T BOOSTER: SLEEP: Log your 8 hours. A 2011 University of Chicago study found that averaging 5 hours of shut-eye decreased men’s T levels by up to 15 percent.
T BOMBER: ALCOHOL: Studies show that excess alcohol speeds the conversion of testosterone and other androgens into estrogen. If you want to maximize your T production, fat loss, and muscle gain, then cut down on your drinking.
T BOOSTER: ERECTIONS: In a study in the Archives of Sexual Behavior, eight men had their blood levels of testosterone measured before, during, and after they viewed a pornographic film. Their levels were highest an hour to 90 minutes after the film ended, with an average 35 percent gain in T. So to build up more testosterone, have more erections. Here is your homework assignment: Have sex often. See? Healthy living can be fun!
T BOMBER: BPA: Bisphenol A, a chemical used in food cans and plastic containers, may lower your testosterone by exposing you to chemicals that mimic estrogen in your body. Steer clear of foods in containers with the recycling numbers 3, 6, or 7.
Food for more testosterone
Nutrients work hand in hand with hormones like testosterone to build muscle. But if you’ve been following the traditional, outdated advice for losing weight—cut calories, reduce dietary fat, and watch your intake of red meat and eggs—you are missing out on those critical nutrients that build T levels and foster “anabolism,” or muscle growth. If you want to lose 20 pounds of fat, build major muscle, and boost your testosterone, pair your workouts with these food rules from sports nutritionist Tara Gidus, R.D., team dietitian for the NBA’s Orlando Magic.
DON’T SKIMP ON CALORIES: Men on an intense exercise regimen who took in only about 1,800 calories a day experienced a 40 to 50 percent drop in testosterone after just 5 days. “Consuming enough calories prevents the body from slowing testosterone production as a reaction to perceived starvation,” says Gidus. Multiply your current weight by 10 and 12 to find your daily upper and lower calorie targets.
EAT A RANGE OF AMINO ACIDS: Aim for 1 gram of protein daily per pound of body weight—and go beyond turkey breast. “You’ll improve your odds of consuming enough of each essential amino acid by eating different protein foods each day,” says Gidus.

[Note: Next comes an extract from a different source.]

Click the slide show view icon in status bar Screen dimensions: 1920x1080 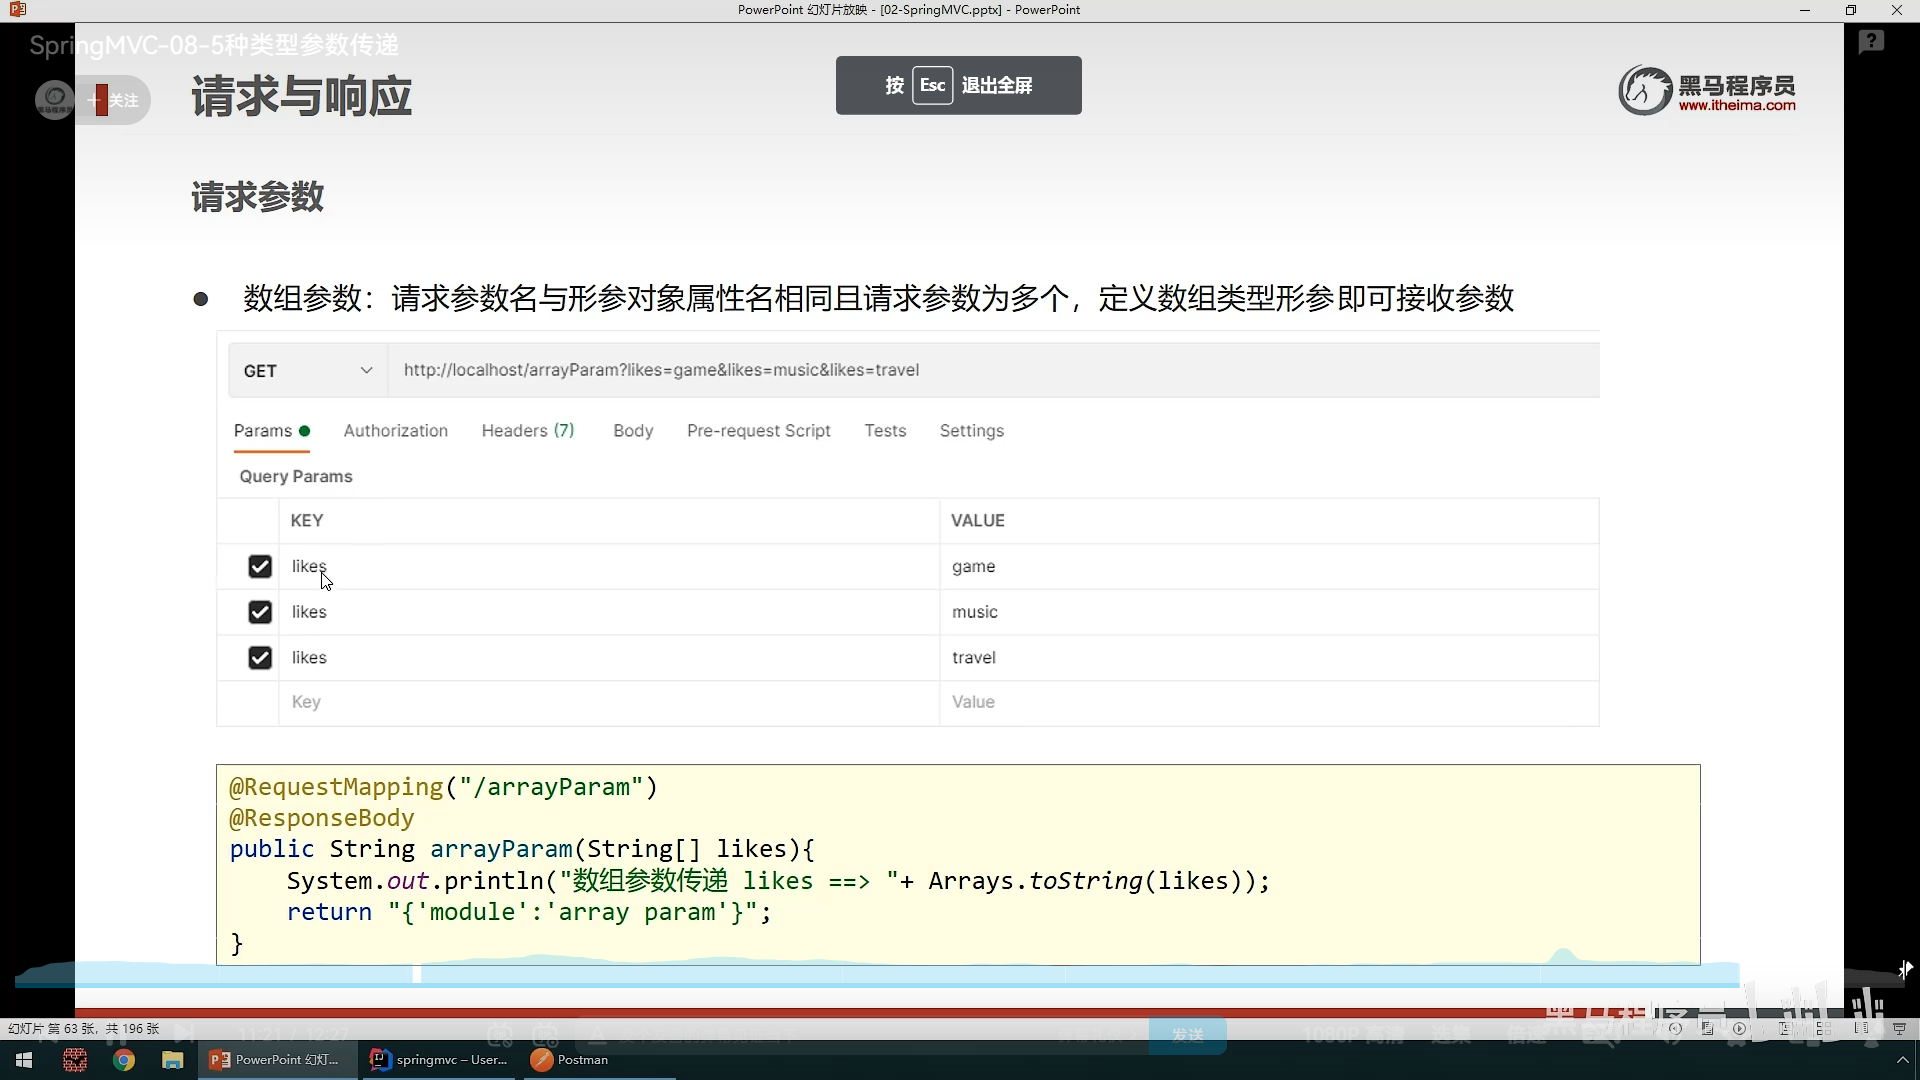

NAIL YOUR CARB RATIO: Eat 2 grams of carbohydrates per pound of body weight daily. This yields a 2-to-1 carb-to-protein ratio that’s optimal for raising testosterone levels, says Gidus.
DON’T FEAR SATURATED FAT: About 20 to 30 percent of your daily calories should come from fat, and not just those heart-healthy monounsaturated fats found in olive oil. Saturated fat contains cholesterol, which is a crucial precursor to testosterone production. So make sure that 5 to 10 percent of your daily calories come from saturated fat in foods like red meat and egg yolks. No real surprise there—you probably always had a feeling those egg-white omelets were a little girly, right?